:: Assigned task ::
Starting at the line that contains "Daily Sudoku Puzzle (335, 339)", return every line through the end of the entries below, exactly and with nothing else.

:::::

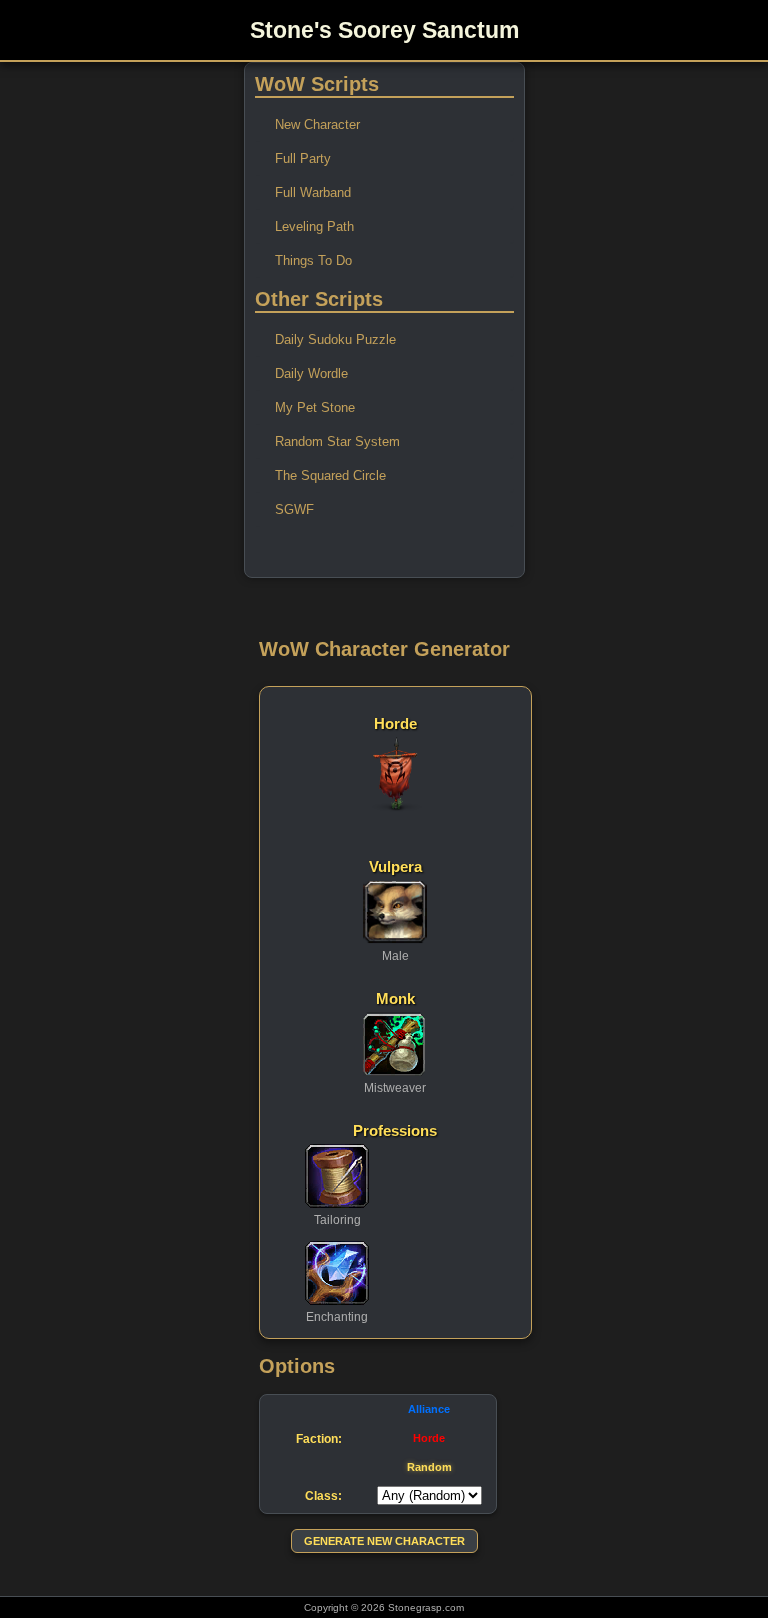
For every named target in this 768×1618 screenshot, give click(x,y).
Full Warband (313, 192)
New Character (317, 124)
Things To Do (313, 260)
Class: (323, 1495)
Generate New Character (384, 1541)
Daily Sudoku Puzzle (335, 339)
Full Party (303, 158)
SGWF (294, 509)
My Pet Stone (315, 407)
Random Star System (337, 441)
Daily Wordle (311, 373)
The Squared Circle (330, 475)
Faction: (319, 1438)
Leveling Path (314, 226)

:::::

:: Result of the exercise ::
Daily Sudoku Puzzle (335, 339)
Full Party (303, 158)
SGWF (294, 509)
My Pet Stone (315, 407)
Random Star System (337, 441)
Daily Wordle (311, 373)
The Squared Circle (330, 475)
Faction: (319, 1438)
Leveling Path (314, 226)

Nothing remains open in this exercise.